No Eye for cutbacks

Moonves says CBS won't trim prod'n fees

While most of the TV biz is crying poverty, CBS supremo Leslie Moonves says the Eye has no plans to start playing slash-and-burn when it comes to production budgets or license fees for new series.

“We are not suggesting the $500,000 license fee. That just doesn’t work,” Moonves said Thursday, referring to NBC Entertainment prexy Jeff Zucker’s stated goal of producing some low-cost dramas. “I don’t think you say to Aaron Sorkin or John Wells or Don Bellisario, ‘Here’s $500,000. Go do an hour.’ I don’t think the show you will end up with is a show you will like.”

Execs at NBC and ABC have been particularly vocal in recent months about the need to pare back spending or find different ways of doing business when it comes to program development. Several studios have also instituted across-the-board spending cuts or trimmed their rosters in an effort to save coin.

But Moonves, speaking with entertainment prexy Nancy Tellem at the CBS portion of the semiannual TV Critics Assn. press tour in Pasadena, said the Eye has “not done a whole lot to reduce our production spending. We have kept (cutbacks) to a minimum.” CBS will make roughly the same number of pilots it did last year and has no plans to cut license fees on fall 2002 series; the same applies to actor salaries, though Moonves said the net is no longer making huge series commitments or holding deals for thesps.

“At the end of the day, I’d rather spend $50,000 more on a hit than cut back and miss out on that one element that makes a show go,” Moonves said.

The CBS honcho opened his appearance at the press tour by touting the Eye’s 2001-02 performance, particularly the net’s status as the most-watched web and its gains with younger viewers.

Touting demo perf

“We are the only network this season up vs. last year in households, viewers, adults 18-34, 18-49 and 25-54,” Moonves said. “Other people may come up either before us or after us and tell you what a great job they’ve done and how successful they’ve been. (But) if you’re down in every single demo, if you’re down in households, if you’re down in viewers, to me, that’s not being successful.”

He also noted that for the third year in a row, CBS has the top-rated new drama on television with “The Guardian,” which follows in the footsteps of “CSI” and “Judging Amy.”

Moonves had little to say about his new status as head of UPN, arguing it was too early to make any announcements about possible management changes at the weblet.

“We see synergies there,” he said. “We see opportunities to work together.”

Hoops on UPN?

One possibility: CBS could air early rounds of NCAA tournament games on UPN, though that’s unlikely to happen soon.

Some industry insiders have suggested that Moonves may try to back away from his hands-on approach to development as he continues to increase his Viacom responsibilities. Moonves said that’s not likely to happen any time soon.

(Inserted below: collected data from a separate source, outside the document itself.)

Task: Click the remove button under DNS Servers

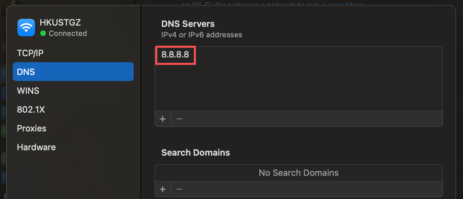Action: (179, 119)
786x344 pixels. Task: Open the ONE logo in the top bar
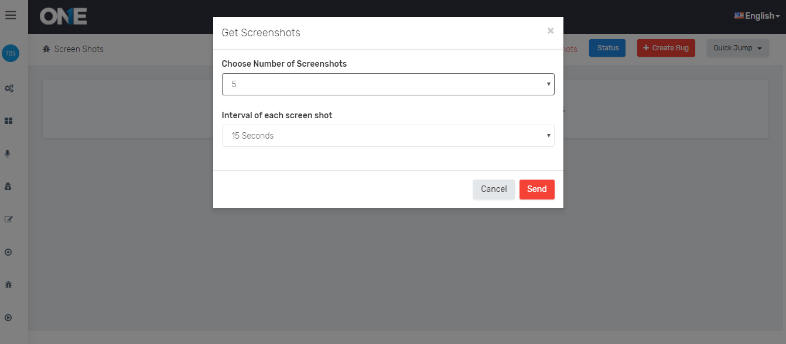click(63, 16)
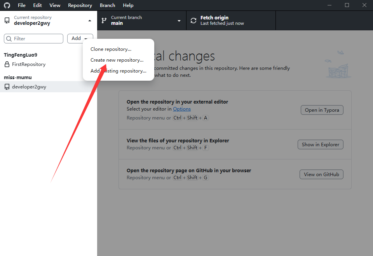The image size is (373, 256).
Task: Click the repository icon beside Current repository
Action: pos(7,21)
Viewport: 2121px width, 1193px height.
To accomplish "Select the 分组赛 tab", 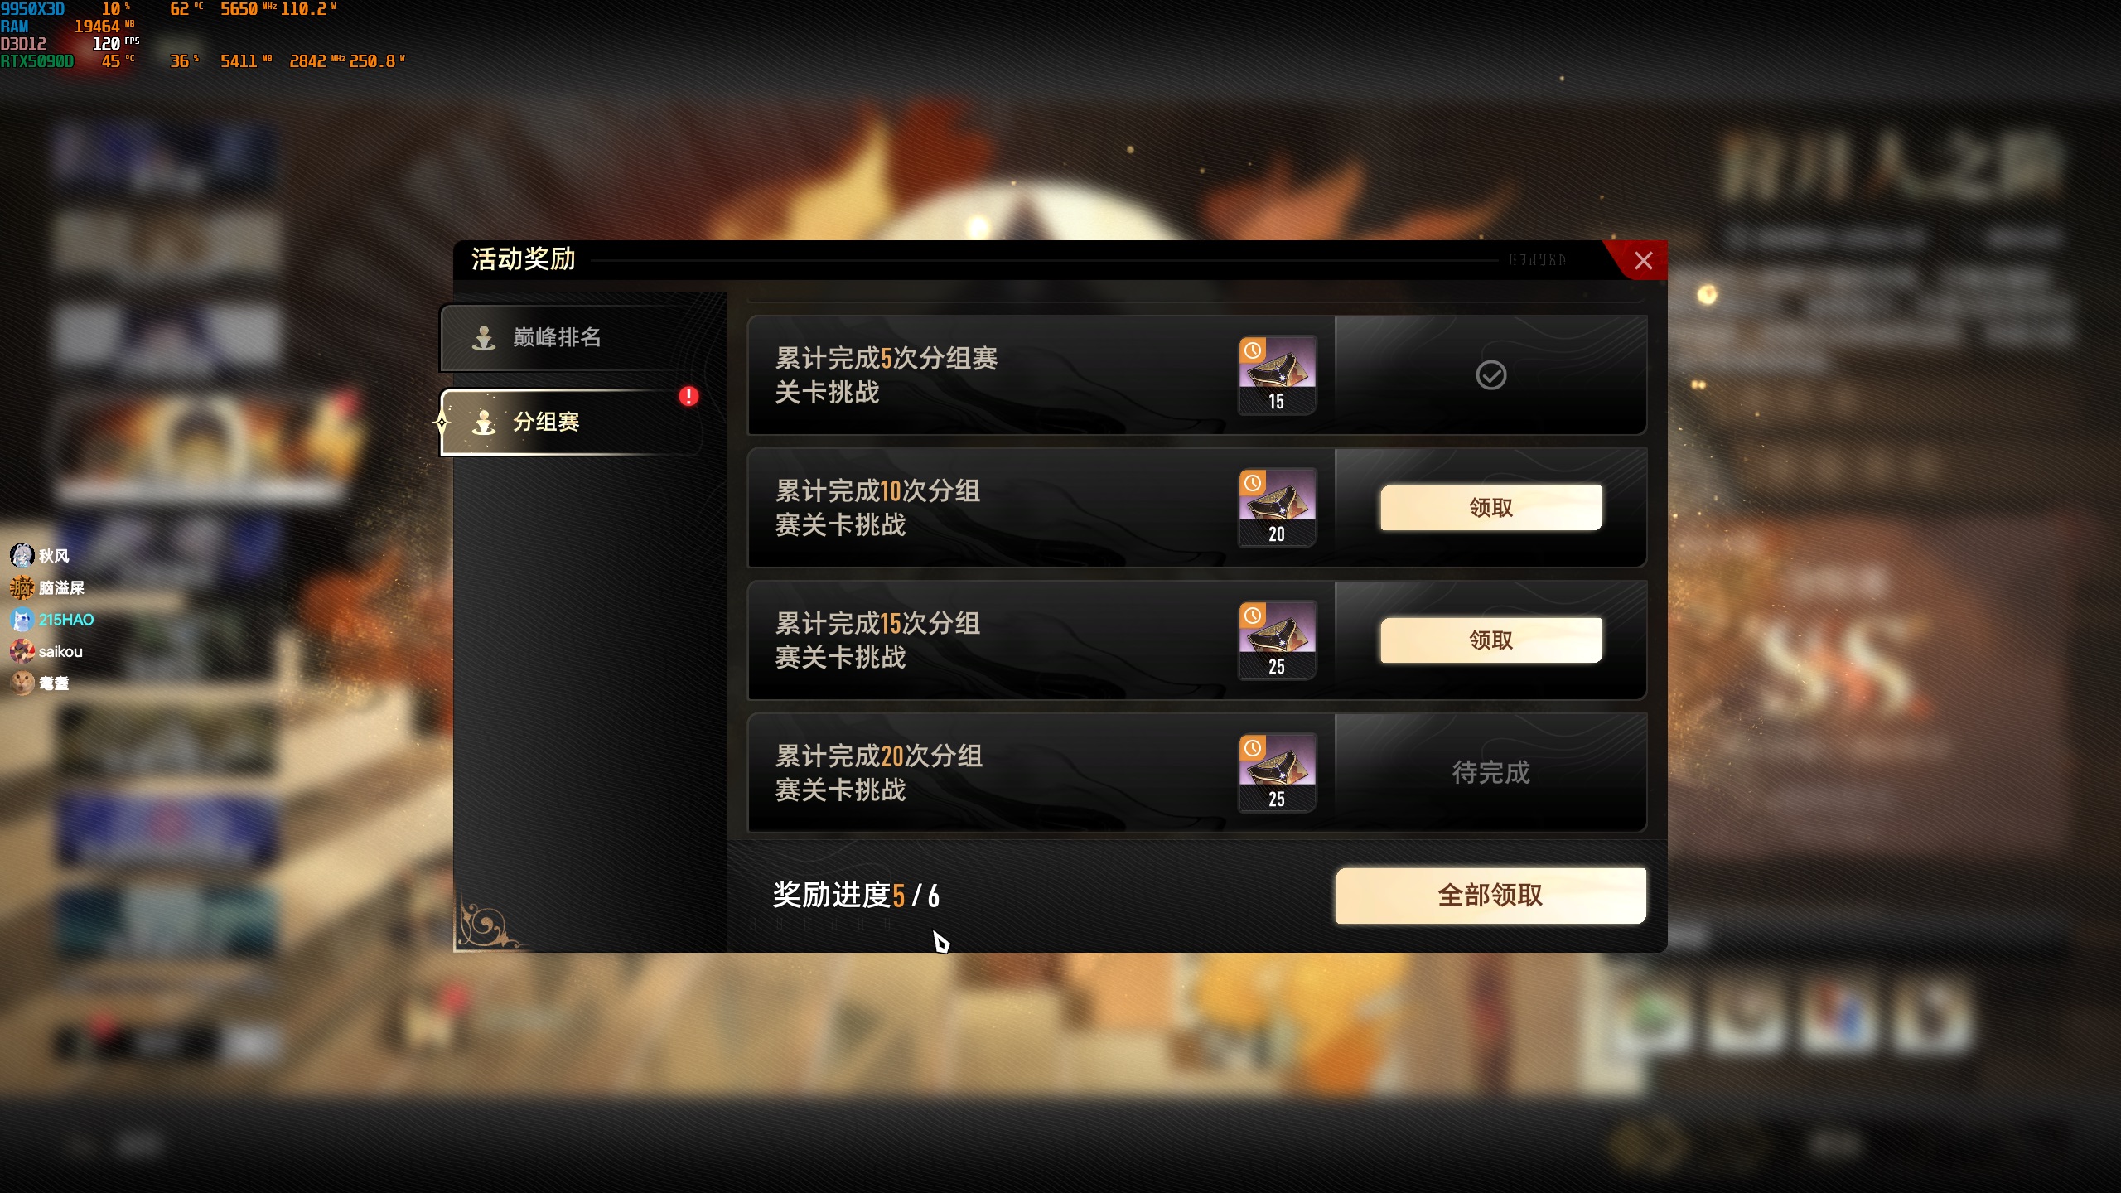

“It’s hard for me to pull back,” he said. “I’d like to say, ‘Yes, I’m going to be sitting up in the ivory tower making these overall decisions, but you’ll see me in casting sessions on the ‘CSI’ spinoff. I’ll be there, and that’s who I am.”

Except to confirm its existence, Tellem offered no further details of the “CSI” spinoff (Daily Variety, Jan. 9).

Committed to ‘Ellen’

Tellem and Moonves said they’re still sticking by “The Ellen Show,” which has so far struggled on Fridays despite performing decently on Mondays. Skein may still get a few more Monday tests.

“We’re very much committed to the show,” Tellem said. DeGeneres is “extraordinarily talented. We want to hang in there with that show.”

Elsewhere at the CBS portion of the TCA press tour:

  • The next edition of “Survivor” will bow Feb. 28.

  • Moonves said CBS has no plans to begin airing ads for liquor, though he didn’t rule out the possibility of doing so in the future.

  • There’s a good chance CBS will air a third edition of “Big Brother” this summer. The next “Amazing Race,” however, will airing during the regular season next fall.

  • Look for more retro-themed specials on CBS in coming months in the wake of November’s successful “I Love Lucy” and Carol Burnett clipfests. CBS is discussing several ideas for new Burnett specials.

  • CBS won’t stunt opposite NBC’s Winter Olympics coverage. Net will air a mix of repeats, theatricals and an original mini.

  • Moonves said he’s still hopeful Sunday’s “The Education of Max Bickford” will return next fall, despite weak early ratings. “Don’t be surprised if you see it Sundays at 8 next fall,” he said.